Russia’s economy slowed sharply at the start of the year as the crisis in Ukraine spooked investors into pulling money out of the country. But with Russian President Vladimir Putin still enjoying high popularity ratings, the economic damage is not yet likely to soften his politics in the region, analysts say.
In the first official estimate of the Ukrainian turmoil’s impact on growth, Economy Minister Alexei Ulyukayev said Wednesday the economy expanded just 0.8 percent in the first quarter from a year earlier — far short of the previous prediction of 2.5 percent. Compared with the previous quarter, the economy contracted 0.5 percent.
“The acute international situation of the past two months” and “serious capital flight” were to blame, Ulyukayev told parliament.
Russian markets have been rattled by the tensions with neighboring Ukraine, where Russia annexed the Black Sea region of Crimea last month. The main stock index tanked 10 percent in March, wiping out billions in market capitalization. In the first three months of 2014, the ruble lost 9 percent against the dollar, making imports more expensive, while spooked investors pulled about $70 billion out of the country — more than in all of 2013.

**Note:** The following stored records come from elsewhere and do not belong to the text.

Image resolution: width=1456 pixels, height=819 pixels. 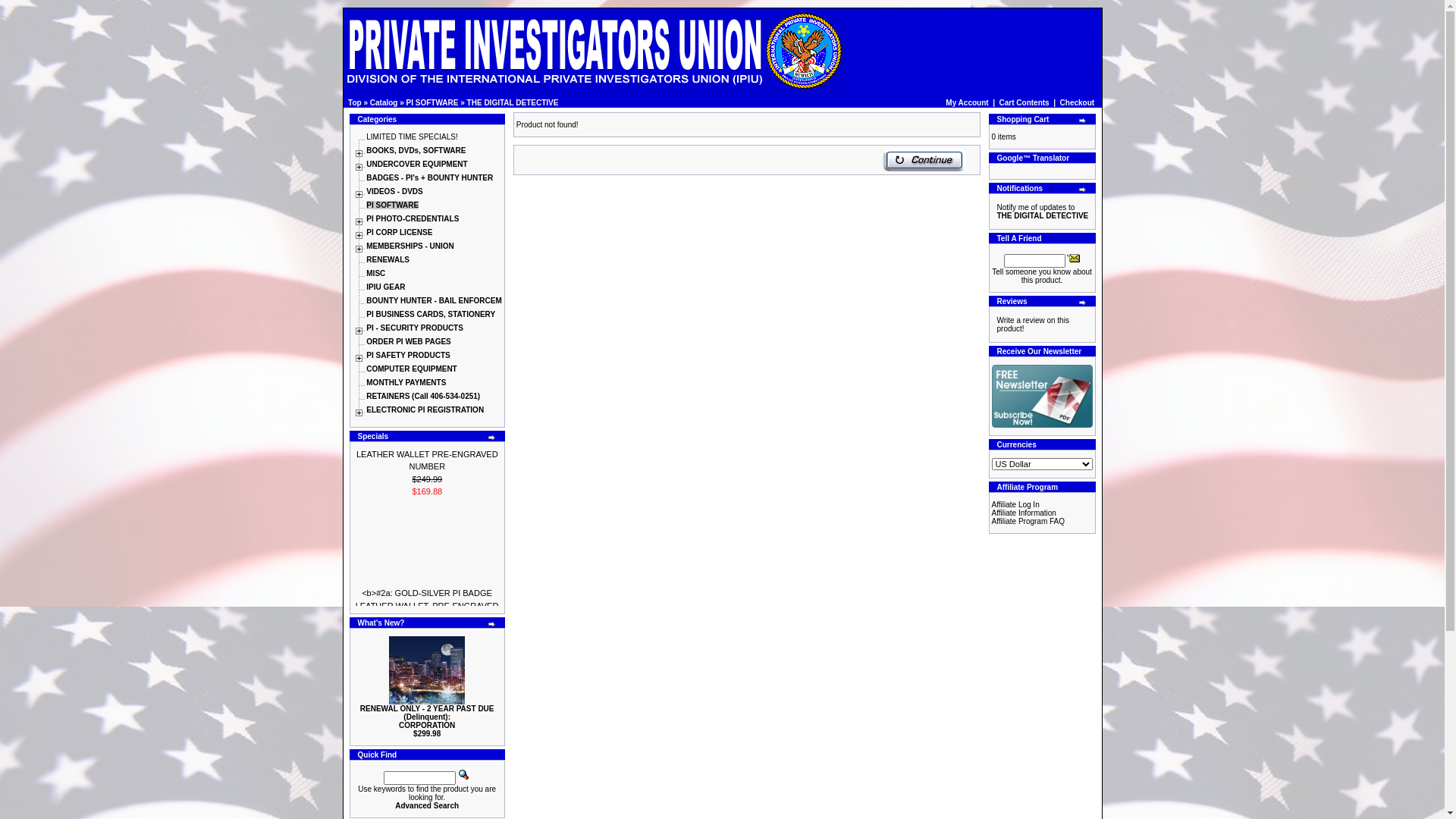 What do you see at coordinates (1041, 211) in the screenshot?
I see `'Notify me of updates to THE DIGITAL DETECTIVE'` at bounding box center [1041, 211].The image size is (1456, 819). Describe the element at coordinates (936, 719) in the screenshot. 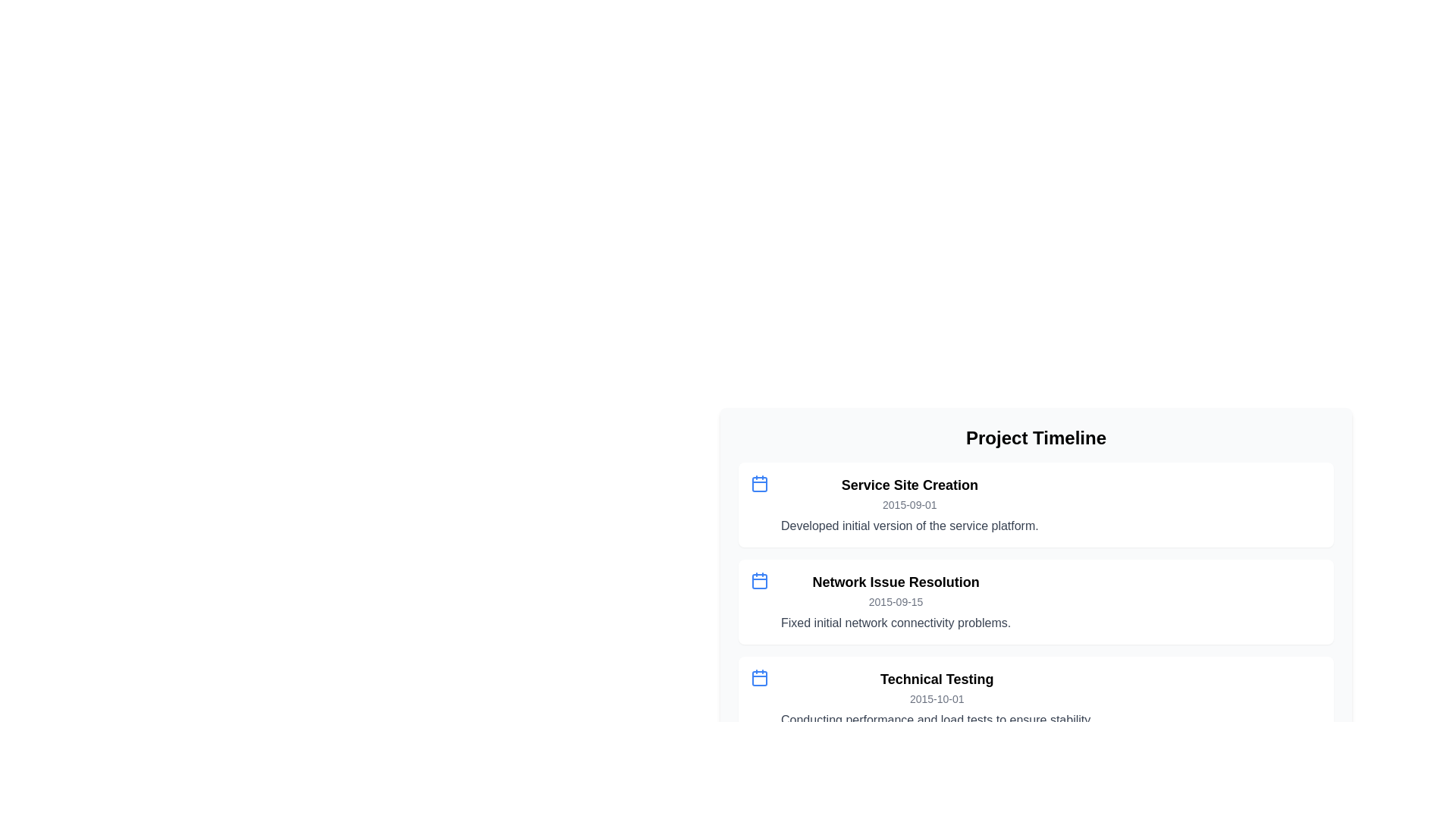

I see `descriptive text label for the 'Technical Testing' milestone located within a card layout under the section titled 'Technical Testing.'` at that location.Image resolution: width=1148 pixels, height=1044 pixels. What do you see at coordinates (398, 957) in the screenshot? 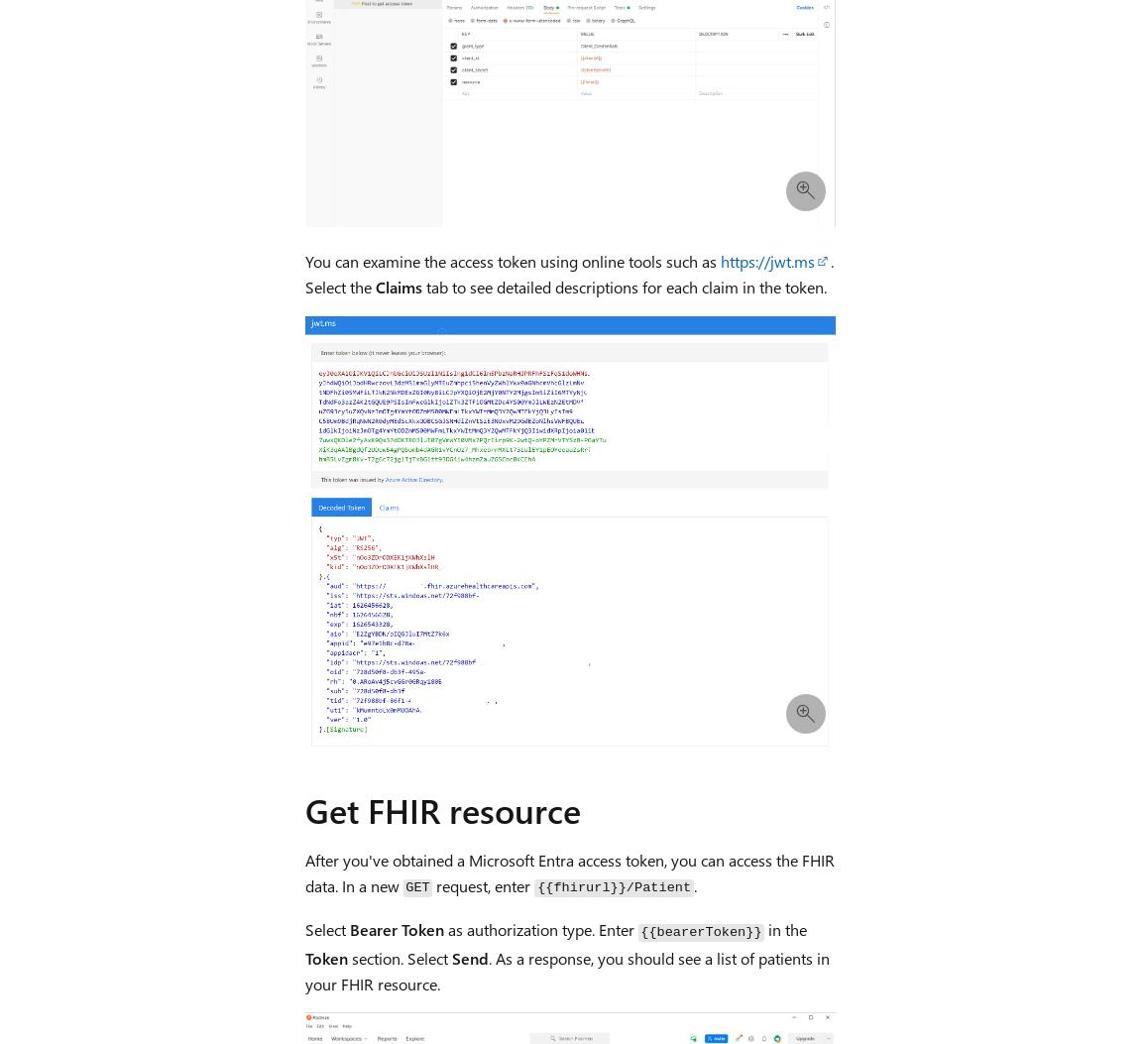
I see `'section. Select'` at bounding box center [398, 957].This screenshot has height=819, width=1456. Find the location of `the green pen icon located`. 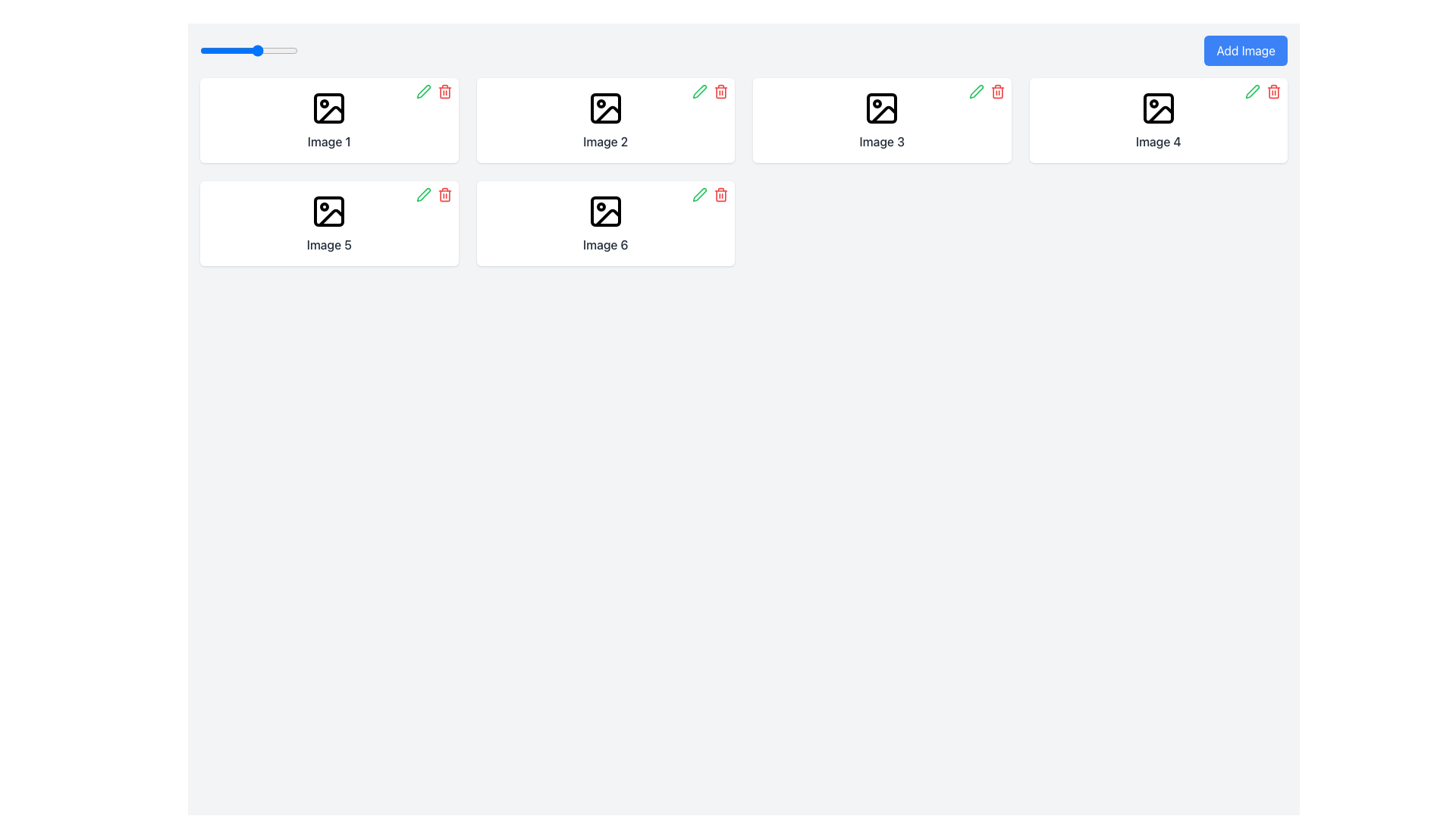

Among investors’ chief concerns are that the U.S. and European Union might escalate their sanctions against Russia to affect trade, particularly in the valuable energy market. Europe is Russia’s largest trading partner. It buys more than three-quarters of Russia’s crude oil and natural gas exports, which fund about half the government budget.
So far, the U.S. and the EU sanctions have been limited to individual Russian politicians and businessmen close to the Kremlin. But the possibility of tougher sanctions has been enough to hinder investment, which dropped 4.8 percent in the first quarter, according to Ulyukayev.
And yet, experts say, Putin is unlikely to adopt a more conciliatory stance over Crimea or the rest of Ukraine, even if more sanctions were imposed.
“This will be the price that Putin will accept,” said Maria Lipman, an analyst with the Moscow Carnegie Center.
Part of the reason he can do so is that his popularity ratings are high, said Liza Ermolenko, an economist with Capital Economics in London. That could change if the economic downturn translates to increased hardship for Russians, but that would require a more protracted drop.
The Ukrainian crisis is coming at a bad time for the Russian economy, which faces fundamental problems, the World Bank said in March. The growth rate in 2013 was the lowest in 13 years after a slump in 2009 caused by the global financial crisis.
The World Bank predicted the economy could shrink by a dramatic 1.8 percent this year if instability over Ukraine continues and Russia is hit with more Western sanctions.
Tensions have only increased in April, as NATO accused Russia of amassing troops on its border for a possible invasion of Ukraine and the authorities in Kiev say Russia is backing armed militants in the country’s east, where pro-Russian activists have seized government buildings and police stations.